** DATA follows **

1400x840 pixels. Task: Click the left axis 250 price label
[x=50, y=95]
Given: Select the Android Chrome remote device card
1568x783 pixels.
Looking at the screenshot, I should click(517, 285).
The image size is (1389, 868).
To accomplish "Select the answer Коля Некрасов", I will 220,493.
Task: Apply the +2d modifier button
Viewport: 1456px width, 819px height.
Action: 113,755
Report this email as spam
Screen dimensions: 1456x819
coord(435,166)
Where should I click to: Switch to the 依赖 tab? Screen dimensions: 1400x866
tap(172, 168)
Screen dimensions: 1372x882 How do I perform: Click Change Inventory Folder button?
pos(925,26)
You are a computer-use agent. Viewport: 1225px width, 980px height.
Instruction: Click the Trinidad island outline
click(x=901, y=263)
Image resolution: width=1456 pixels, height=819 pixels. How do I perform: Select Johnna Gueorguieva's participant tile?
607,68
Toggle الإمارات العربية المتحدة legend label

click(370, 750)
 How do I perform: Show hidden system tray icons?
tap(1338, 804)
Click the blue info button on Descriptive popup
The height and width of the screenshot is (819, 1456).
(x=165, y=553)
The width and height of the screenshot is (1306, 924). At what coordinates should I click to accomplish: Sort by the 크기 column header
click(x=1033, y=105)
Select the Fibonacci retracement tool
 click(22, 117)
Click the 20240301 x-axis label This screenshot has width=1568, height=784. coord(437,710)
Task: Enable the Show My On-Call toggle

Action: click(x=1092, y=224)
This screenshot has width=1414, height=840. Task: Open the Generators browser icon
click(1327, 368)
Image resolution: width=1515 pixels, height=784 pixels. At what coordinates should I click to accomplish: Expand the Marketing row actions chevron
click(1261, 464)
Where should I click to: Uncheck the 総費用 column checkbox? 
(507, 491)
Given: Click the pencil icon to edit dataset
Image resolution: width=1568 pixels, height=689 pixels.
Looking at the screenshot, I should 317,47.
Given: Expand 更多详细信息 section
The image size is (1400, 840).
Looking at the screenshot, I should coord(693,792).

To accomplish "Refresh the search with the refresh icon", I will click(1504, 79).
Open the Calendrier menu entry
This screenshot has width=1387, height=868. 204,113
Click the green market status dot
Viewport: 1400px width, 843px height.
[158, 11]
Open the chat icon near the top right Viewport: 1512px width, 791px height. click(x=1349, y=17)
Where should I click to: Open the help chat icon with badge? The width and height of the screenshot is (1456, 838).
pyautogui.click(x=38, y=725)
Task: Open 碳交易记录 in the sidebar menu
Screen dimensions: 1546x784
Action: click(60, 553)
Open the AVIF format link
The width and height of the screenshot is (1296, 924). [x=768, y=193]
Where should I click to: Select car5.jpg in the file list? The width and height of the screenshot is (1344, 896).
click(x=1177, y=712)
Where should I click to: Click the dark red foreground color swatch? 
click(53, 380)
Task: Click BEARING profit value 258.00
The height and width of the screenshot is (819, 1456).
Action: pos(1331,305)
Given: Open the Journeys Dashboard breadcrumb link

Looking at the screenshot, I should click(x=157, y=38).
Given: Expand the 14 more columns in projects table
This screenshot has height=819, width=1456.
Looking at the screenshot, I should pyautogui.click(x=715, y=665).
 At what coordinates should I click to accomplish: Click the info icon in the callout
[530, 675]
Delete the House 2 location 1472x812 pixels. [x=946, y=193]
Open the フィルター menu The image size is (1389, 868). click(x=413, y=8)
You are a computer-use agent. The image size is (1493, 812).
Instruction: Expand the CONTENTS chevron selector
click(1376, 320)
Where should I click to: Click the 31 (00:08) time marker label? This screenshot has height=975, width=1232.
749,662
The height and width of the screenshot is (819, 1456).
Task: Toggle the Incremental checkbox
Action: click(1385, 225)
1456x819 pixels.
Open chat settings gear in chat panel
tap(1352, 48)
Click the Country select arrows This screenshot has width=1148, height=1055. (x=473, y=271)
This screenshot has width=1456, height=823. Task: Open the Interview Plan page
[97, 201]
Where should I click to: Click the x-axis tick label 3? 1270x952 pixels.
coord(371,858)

** End of DATA **

Using only the entries above, output the line with "Given: Expand 更多详细信息 section", the line with "Open the chat", and all lines between them, exactly as they stand.

Given: Expand 更多详细信息 section
The image size is (1400, 840).
Looking at the screenshot, I should coord(693,792).

To accomplish "Refresh the search with the refresh icon", I will click(1504, 79).
Open the Calendrier menu entry
This screenshot has width=1387, height=868. 204,113
Click the green market status dot
Viewport: 1400px width, 843px height.
[158, 11]
Open the chat icon near the top right Viewport: 1512px width, 791px height. click(x=1349, y=17)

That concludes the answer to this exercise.